What is being asked ▸ Print exactly those lines that run from the beginning of the data to the line bearing "Task: Click the OBJECTIVE heading text", inclusive.

-------- Entries supplied --------

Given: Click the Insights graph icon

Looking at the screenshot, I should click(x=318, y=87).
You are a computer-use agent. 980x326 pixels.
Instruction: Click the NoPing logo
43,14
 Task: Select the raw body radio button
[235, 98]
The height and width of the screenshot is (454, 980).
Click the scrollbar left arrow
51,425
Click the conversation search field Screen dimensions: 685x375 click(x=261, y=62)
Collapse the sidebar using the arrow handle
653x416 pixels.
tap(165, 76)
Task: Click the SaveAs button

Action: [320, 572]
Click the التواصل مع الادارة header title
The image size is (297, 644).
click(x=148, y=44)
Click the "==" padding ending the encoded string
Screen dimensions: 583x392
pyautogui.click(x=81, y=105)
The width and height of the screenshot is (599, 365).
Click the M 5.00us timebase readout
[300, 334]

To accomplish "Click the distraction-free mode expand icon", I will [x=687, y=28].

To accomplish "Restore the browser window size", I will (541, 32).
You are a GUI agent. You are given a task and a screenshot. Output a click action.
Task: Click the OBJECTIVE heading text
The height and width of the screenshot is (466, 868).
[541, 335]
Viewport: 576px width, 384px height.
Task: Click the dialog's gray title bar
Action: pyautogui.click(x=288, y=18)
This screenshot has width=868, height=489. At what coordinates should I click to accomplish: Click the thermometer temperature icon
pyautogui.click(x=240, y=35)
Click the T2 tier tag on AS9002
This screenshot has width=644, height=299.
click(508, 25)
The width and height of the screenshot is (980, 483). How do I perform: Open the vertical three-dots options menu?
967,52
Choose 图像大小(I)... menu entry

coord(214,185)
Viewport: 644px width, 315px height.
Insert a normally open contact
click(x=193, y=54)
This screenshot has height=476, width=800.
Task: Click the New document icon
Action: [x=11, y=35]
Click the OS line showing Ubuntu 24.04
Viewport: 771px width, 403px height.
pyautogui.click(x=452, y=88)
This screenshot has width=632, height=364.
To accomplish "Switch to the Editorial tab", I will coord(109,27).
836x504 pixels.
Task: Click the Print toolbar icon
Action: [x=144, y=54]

--------

Problem solution ▸
Given: Click the Insights graph icon

Looking at the screenshot, I should click(x=318, y=87).
You are a computer-use agent. 980x326 pixels.
Instruction: Click the NoPing logo
43,14
 Task: Select the raw body radio button
[235, 98]
The height and width of the screenshot is (454, 980).
Click the scrollbar left arrow
51,425
Click the conversation search field Screen dimensions: 685x375 click(x=261, y=62)
Collapse the sidebar using the arrow handle
653x416 pixels.
tap(165, 76)
Task: Click the SaveAs button

Action: [320, 572]
Click the التواصل مع الادارة header title
The image size is (297, 644).
click(x=148, y=44)
Click the "==" padding ending the encoded string
Screen dimensions: 583x392
pyautogui.click(x=81, y=105)
The width and height of the screenshot is (599, 365).
Click the M 5.00us timebase readout
[300, 334]

To accomplish "Click the distraction-free mode expand icon", I will [x=687, y=28].

To accomplish "Restore the browser window size", I will (541, 32).
You are a GUI agent. You are given a task and a screenshot. Output a click action.
Task: Click the OBJECTIVE heading text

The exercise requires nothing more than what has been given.